The No Probable Link Finding applies to all Leach Class members who suffer from prostate cancer. No causation expert may dissect the Probable Link Report/Evaluations in an effort to undermine the Science Panel's finding that C-8, in the limitations of the study, is not capable of causing prostate cancer. It is the No Probable Link Finding that the parties contractually agreed would apply to all Leach Class members.

Indeed, of the Leach Class that totaled nearly 80,000 people, only approximately 3,600 filed suit alleging that they suffer from a Probable Link Disease. The remaining 75,000 have no ability to ever bring a claim against DuPont no matter what the Science Panel Reports/Evaluations may be interpreted to mean by other experts.
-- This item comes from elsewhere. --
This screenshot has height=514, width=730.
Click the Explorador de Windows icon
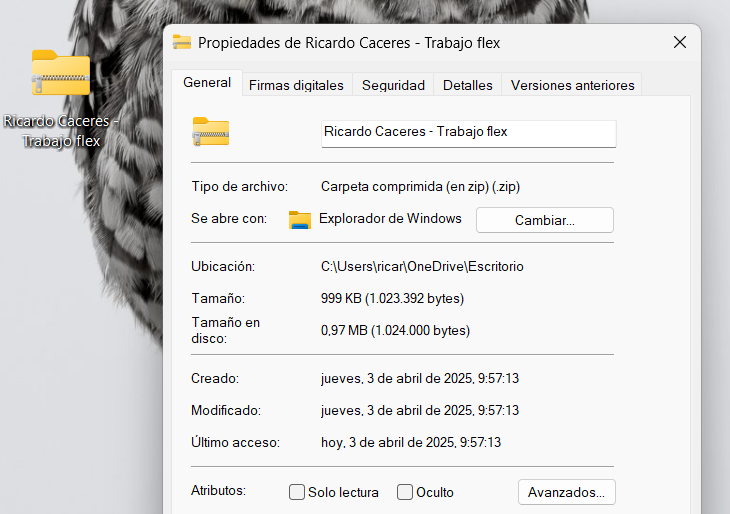(300, 220)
It is the No Probable Link Finding that the parties contractually agreed would apply to all Leach Class members who suffer from a No Probable Link Disease.
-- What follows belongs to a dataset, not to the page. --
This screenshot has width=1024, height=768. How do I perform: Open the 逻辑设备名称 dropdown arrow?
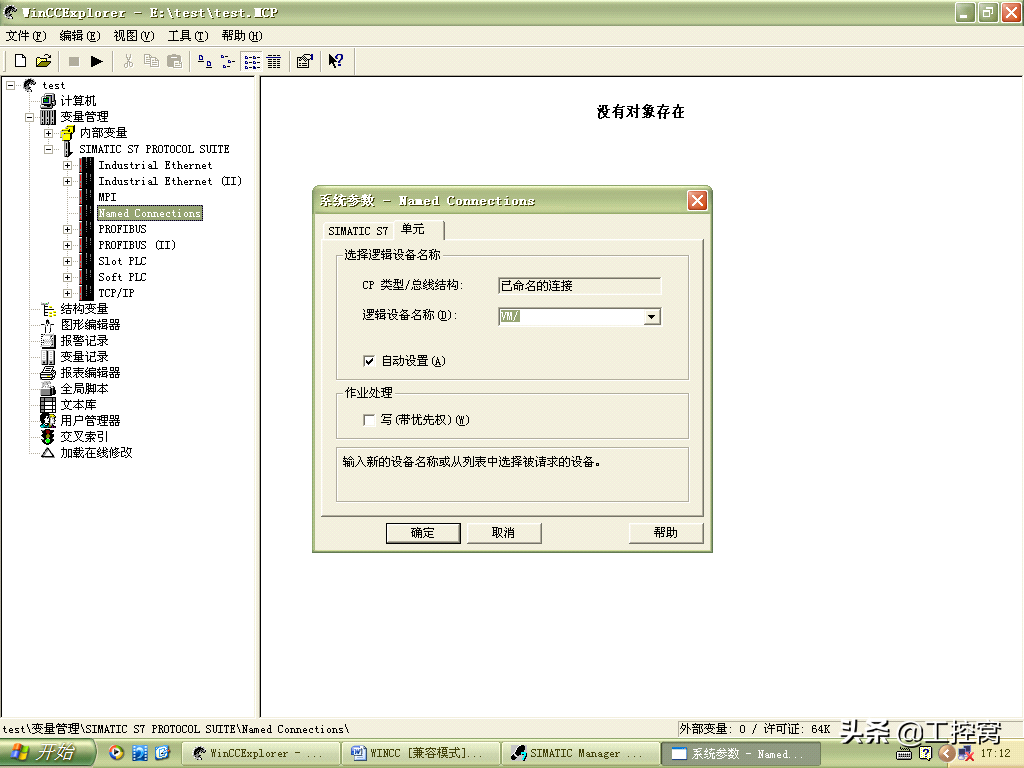point(651,317)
The same holds true for members of the Leach Class who suffer from testicular or kidney cancer. No expert may dissect the Probable Link Report in an effort to undermine the Science Panel's Finding that C-8, in the limitations of the study, is capable of causing kidney or testicular cancer. It is the Probable Link Finding that the parties contractually agreed would apply to all Leach Class members who can prove they have a Probable Link Disease.

III.

For the reasons set forth above, the Court DENIES DuPont's request to during this trial modify its experts' affirmative causation opinions. The Court also clarifies that EMO 28 did not merely rule out one of several bases for the experts' opinions, but rather excluded their entire affirmative causation opinions because the methodology utilized violated the Leach Settlement Agreement. DuPont does not have the burden of proving specific causation, so this exclusion does nothing to lessen Mrs. Swartz's burden. She must still prove that C-8 was a substantial contributing factor of her kidney cancer. DuPont's expert, while not permitted to testify as to what he ruled in or ruled out in his excluded differential diagnosis, or what he believes to be the more likely cause of Mrs. Swartz's cancer, may still offer critique Mrs. Swartz's expert's opinion. That is, he may testify, as DuPont asks, that he does not believe Mrs. Swartz's expert placed an appropriate amount of weight on certain risk/causal factors such as obesity or high blood pressure because his interpretations of the scientific literature shows that certain BMI or a certain blood pressure increases the risk of kidney cancer by two-fold.

IT IS SO ORDERED.

FootNotes


1. The Court pauses here to note the obvious. Dr. Cohen emphasizes in his calculations that a person in the position of Mrs. Swartz had a 10% chance of getting kidney cancer from C-8. He makes no estimate of the chance of C-8 having caused kidney cancer in someone who indisputably had kidney cancer. That opinion is not helpful to the jury in that such a prediction is irrelevant in a case in which no party disputes that Mrs. Swartz has kidney cancer. Dr. Cohen is a urologist, opining on specific causation only, and certainly not on public health or corporate conduct.
2. The litigation between the parties in this multidistrict litigation ("MDL") began in 2001 in a class action in West Virginia state court captioned Leach v. E. I. du Pont de Nemours & Co., No. 01-C-698 (Wood County W. Va. Cir. Ct.) ("Leach Case"). The Leach Case ended in November 2004 when the parties entered into a class-wide settlement ("Leach Settlement Agreement"). (MDL ECF No. 820-8.) In 2013, DuPont moved the Judicial Panel on Multidistrict Litigation to consolidate the individual actions derived from the Leach Case before this Court, which was granted. Ultimately, over 3,500 individuals filed cases in this MDL over which this Court has presided since April 2013. Early in this litigation, the parties agreed, and this Court held that they were subject to the Leach Settlement Agreement.